**What you will do**
Pull out the rows below word for word, starting at the row that contains "Image resolution: width=2560" and ending at the row that contains "at (1302, 196).", with both of those rows included.

**Available records**
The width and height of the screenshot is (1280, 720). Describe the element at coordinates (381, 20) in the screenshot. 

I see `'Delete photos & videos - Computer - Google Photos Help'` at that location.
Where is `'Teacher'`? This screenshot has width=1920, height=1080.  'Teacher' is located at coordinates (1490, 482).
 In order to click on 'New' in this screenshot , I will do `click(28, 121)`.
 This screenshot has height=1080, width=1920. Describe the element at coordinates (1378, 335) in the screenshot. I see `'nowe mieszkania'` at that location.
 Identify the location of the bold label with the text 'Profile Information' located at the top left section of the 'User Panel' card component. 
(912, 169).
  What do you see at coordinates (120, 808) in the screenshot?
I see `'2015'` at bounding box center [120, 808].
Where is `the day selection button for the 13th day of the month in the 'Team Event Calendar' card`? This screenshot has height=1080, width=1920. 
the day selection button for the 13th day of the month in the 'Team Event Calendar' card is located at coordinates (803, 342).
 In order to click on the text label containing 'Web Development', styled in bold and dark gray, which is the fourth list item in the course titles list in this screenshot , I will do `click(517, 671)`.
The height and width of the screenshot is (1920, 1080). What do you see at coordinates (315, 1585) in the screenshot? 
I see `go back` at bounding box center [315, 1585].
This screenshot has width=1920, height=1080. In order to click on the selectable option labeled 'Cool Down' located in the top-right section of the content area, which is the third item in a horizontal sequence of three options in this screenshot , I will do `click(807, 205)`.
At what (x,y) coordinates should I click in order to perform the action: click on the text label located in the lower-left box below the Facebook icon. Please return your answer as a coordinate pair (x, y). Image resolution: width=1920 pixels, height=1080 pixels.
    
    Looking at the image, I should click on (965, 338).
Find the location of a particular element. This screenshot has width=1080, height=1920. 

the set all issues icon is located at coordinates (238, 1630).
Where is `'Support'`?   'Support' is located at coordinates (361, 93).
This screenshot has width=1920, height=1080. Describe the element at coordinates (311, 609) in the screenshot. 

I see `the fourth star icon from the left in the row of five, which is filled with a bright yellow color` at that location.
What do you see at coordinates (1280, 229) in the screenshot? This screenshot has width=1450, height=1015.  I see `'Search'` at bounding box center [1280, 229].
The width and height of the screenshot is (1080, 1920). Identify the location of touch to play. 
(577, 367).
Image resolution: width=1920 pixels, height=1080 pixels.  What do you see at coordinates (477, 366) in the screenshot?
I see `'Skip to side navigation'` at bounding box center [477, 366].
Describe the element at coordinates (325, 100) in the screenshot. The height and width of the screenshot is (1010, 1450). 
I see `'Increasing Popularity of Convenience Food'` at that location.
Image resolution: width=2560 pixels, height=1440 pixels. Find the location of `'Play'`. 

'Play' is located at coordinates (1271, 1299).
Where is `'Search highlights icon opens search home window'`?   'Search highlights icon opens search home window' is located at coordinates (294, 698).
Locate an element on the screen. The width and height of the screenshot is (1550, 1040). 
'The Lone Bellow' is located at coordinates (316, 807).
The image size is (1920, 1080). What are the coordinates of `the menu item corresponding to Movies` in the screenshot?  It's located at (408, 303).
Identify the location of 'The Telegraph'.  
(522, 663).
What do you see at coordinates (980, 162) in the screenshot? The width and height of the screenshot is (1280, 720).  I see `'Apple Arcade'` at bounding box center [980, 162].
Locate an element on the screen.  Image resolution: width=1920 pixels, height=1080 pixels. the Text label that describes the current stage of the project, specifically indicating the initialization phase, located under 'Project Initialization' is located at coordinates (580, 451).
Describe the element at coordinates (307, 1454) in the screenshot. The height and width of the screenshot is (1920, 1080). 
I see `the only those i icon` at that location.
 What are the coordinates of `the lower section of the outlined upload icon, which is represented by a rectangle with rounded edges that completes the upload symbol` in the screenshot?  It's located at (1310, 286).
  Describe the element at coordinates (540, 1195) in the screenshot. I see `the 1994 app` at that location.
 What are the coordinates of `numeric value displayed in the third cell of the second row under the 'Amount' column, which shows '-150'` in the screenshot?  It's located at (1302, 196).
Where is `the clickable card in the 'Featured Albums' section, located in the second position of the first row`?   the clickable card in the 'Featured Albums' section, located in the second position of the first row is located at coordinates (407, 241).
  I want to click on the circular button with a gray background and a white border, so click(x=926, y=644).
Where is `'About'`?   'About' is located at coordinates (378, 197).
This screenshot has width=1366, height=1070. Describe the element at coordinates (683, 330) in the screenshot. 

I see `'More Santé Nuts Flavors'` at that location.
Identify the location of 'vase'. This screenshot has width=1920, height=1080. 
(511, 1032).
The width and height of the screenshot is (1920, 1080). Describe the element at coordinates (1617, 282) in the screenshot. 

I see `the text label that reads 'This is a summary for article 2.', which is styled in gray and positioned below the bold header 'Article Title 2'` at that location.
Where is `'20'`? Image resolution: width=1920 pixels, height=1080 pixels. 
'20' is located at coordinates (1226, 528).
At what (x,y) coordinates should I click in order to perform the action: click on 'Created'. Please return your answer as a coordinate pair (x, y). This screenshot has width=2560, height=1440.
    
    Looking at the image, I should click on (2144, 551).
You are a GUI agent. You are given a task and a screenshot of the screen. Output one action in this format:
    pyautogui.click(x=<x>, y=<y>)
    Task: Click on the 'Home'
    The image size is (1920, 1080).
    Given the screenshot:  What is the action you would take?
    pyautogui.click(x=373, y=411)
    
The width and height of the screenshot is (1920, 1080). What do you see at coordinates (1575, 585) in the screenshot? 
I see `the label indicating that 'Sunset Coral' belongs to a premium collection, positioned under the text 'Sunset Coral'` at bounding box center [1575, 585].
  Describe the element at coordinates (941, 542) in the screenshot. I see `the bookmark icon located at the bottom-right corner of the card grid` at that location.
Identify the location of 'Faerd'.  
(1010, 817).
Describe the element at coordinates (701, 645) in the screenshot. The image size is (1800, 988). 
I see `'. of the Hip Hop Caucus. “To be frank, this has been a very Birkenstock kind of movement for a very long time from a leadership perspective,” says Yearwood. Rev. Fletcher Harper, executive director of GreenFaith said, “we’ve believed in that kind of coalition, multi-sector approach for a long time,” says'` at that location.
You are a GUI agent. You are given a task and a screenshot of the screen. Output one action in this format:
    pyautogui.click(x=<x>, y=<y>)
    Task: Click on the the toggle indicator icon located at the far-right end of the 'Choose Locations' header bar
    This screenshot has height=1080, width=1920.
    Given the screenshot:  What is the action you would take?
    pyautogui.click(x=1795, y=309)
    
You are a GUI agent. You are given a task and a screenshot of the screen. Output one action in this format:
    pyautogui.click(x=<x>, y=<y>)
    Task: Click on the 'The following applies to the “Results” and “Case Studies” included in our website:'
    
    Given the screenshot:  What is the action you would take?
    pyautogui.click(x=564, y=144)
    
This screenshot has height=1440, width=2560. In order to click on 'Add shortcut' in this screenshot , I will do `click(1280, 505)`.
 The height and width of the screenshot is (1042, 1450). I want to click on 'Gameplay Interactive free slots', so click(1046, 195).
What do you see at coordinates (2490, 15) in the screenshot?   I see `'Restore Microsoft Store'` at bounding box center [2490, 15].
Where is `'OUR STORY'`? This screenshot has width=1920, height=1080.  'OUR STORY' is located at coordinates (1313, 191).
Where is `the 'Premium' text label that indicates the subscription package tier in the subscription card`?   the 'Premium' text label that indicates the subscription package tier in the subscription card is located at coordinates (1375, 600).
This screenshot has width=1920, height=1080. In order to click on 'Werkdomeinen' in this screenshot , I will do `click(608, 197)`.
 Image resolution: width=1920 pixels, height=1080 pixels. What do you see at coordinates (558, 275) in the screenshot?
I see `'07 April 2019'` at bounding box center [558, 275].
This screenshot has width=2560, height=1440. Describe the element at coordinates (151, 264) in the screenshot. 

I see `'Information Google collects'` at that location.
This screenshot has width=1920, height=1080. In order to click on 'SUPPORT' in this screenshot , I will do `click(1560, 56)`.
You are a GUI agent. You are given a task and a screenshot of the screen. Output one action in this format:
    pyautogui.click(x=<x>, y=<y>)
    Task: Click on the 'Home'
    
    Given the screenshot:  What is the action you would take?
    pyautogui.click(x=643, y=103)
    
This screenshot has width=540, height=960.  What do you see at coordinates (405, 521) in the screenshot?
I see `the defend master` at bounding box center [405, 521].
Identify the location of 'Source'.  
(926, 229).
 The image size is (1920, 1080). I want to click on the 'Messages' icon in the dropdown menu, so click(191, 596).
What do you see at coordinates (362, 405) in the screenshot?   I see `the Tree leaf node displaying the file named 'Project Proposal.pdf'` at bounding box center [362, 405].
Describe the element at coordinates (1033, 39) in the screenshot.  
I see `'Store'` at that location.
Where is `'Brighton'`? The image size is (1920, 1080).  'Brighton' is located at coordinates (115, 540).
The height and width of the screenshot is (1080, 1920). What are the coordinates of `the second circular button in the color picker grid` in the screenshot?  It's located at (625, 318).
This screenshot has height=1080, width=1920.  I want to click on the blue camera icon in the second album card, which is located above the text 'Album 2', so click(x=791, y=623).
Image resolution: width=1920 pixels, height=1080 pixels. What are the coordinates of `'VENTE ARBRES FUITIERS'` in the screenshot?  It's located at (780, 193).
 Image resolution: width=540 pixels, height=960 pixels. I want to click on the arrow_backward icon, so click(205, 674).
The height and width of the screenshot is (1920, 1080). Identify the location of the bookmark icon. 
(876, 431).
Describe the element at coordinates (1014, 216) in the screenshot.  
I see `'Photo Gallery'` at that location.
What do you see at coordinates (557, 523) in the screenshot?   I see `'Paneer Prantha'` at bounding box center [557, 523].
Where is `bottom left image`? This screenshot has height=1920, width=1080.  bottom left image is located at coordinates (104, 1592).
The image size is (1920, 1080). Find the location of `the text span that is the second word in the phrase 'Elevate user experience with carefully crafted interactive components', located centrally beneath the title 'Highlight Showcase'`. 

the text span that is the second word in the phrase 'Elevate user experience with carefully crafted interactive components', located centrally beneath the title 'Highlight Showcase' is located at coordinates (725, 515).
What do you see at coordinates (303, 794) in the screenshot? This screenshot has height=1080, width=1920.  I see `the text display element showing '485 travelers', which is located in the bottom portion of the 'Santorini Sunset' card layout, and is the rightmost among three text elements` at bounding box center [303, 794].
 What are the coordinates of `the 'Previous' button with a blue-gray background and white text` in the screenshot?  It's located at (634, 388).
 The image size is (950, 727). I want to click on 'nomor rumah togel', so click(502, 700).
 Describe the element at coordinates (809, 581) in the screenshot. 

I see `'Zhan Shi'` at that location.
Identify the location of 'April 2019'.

**Output of the exercise**
Image resolution: width=2560 pixels, height=1440 pixels. Find the location of `'Play'`. 

'Play' is located at coordinates (1271, 1299).
Where is `'Search highlights icon opens search home window'`?   'Search highlights icon opens search home window' is located at coordinates (294, 698).
Locate an element on the screen. The width and height of the screenshot is (1550, 1040). 
'The Lone Bellow' is located at coordinates (316, 807).
The image size is (1920, 1080). What are the coordinates of `the menu item corresponding to Movies` in the screenshot?  It's located at (408, 303).
Identify the location of 'The Telegraph'.  
(522, 663).
What do you see at coordinates (980, 162) in the screenshot? The width and height of the screenshot is (1280, 720).  I see `'Apple Arcade'` at bounding box center [980, 162].
Locate an element on the screen.  Image resolution: width=1920 pixels, height=1080 pixels. the Text label that describes the current stage of the project, specifically indicating the initialization phase, located under 'Project Initialization' is located at coordinates (580, 451).
Describe the element at coordinates (307, 1454) in the screenshot. The height and width of the screenshot is (1920, 1080). 
I see `the only those i icon` at that location.
 What are the coordinates of `the lower section of the outlined upload icon, which is represented by a rectangle with rounded edges that completes the upload symbol` in the screenshot?  It's located at (1310, 286).
  Describe the element at coordinates (540, 1195) in the screenshot. I see `the 1994 app` at that location.
 What are the coordinates of `numeric value displayed in the third cell of the second row under the 'Amount' column, which shows '-150'` in the screenshot?  It's located at (1302, 196).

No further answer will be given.